At the Aterro, the "tall and slender chimneys plumed with smoke" announce the arrival of modern industry: the artificial ice factory, the gasometer, the steam sawmill. Nearby, the Grande Hotel Central offers a bathhouse and French restaurant, while the English flag flutters at the Bragance Hotel. American carriages pulled by Brazilian mules run on modern rails, splashing the quay with vibrant colours. This is the scene that Ramalho describes in 1876, in a Lisbon that seeks to prove to the world that "something has been done in these three centuries" since the Discoveries.
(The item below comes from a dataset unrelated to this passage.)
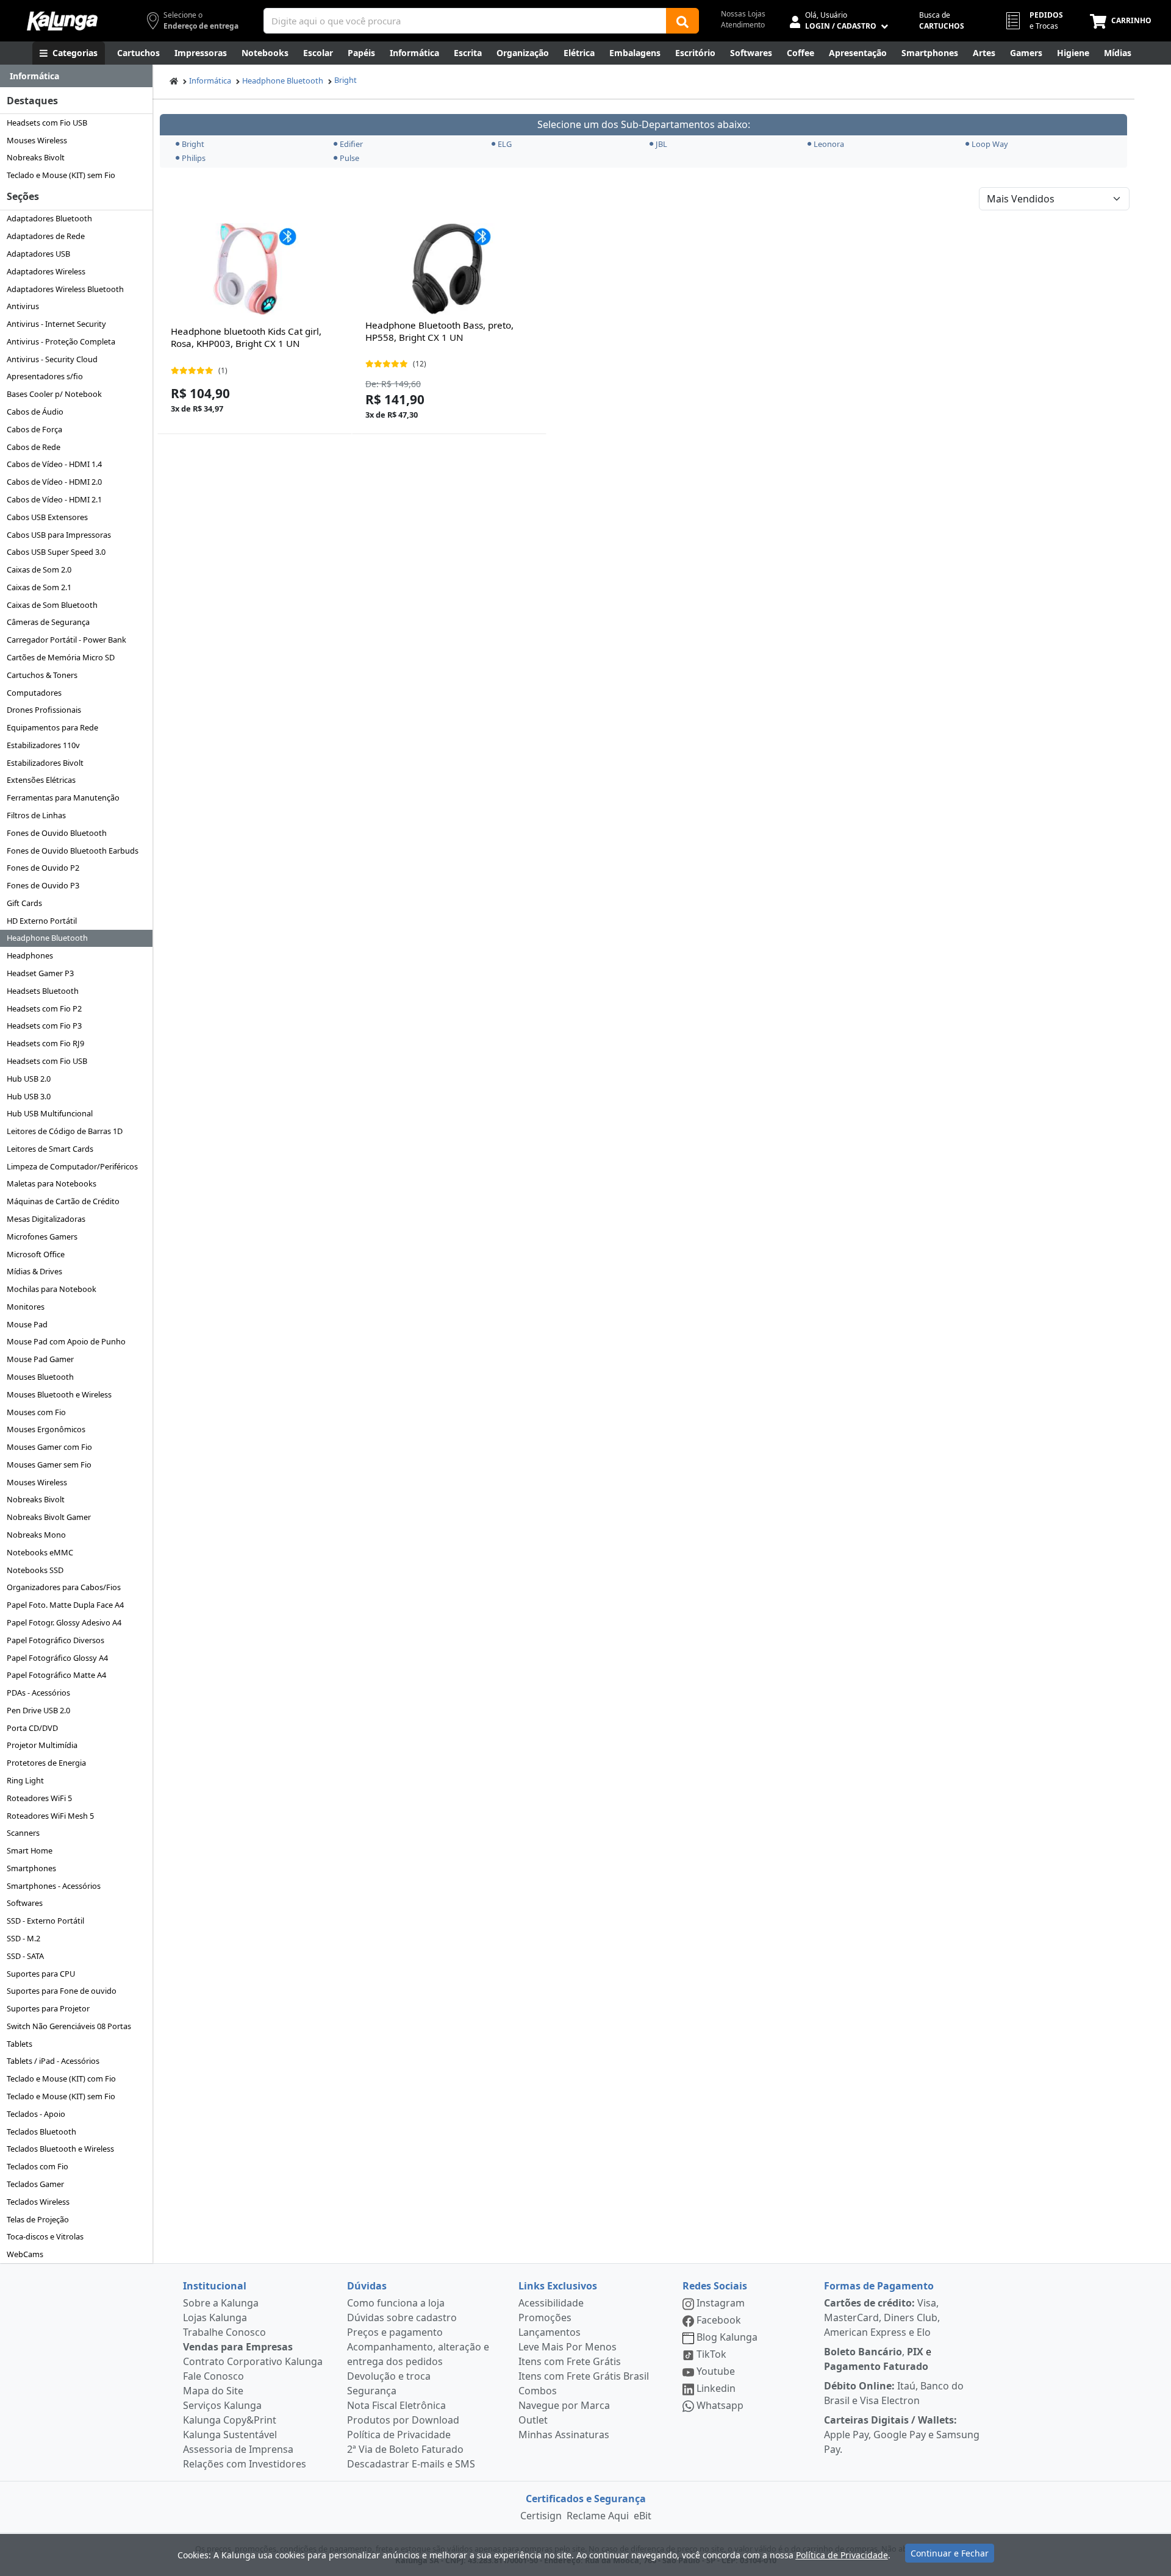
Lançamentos (549, 2332)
The tone of the excerpt is paradoxical: there is in it an enthusiasm for cosmopolitan modernity, but also a subtle irony about a country that lives by remembering ancient deeds. Ramalho celebrates the symbols of technical progress – steam, gas, iron – but the final phrase reveals the melancholy of one who recognises that Portugal limits itself to celebrating the past while others build the future. Two decades later, this enthusiasm would turn to indignation when, in 1896, the writer violently denounces the installation of the Gas Factory next to the Belém Tower, the supreme symbol of national glory, now "masked with coal like a carnival fool". The heritage issue would reveal to him the limits of a progress that destroys memory.

, the Aterro no longer displays the industrial chimneys that Ramalho observed. The Belém Gas Factory was finally removed in 1928, after decades of protests, and the cosmopolitan hotels have disappeared. But walking along the bank of the Tagus between Belém and Cais do Sodré, it is worth reflecting on this never-resolved tension between modernisation and preservation, progress and identity. With "Ramalho's eyes", the visitor can ask: what chimneys do we accept to erect today beside our monuments? What future do we build without erasing the past?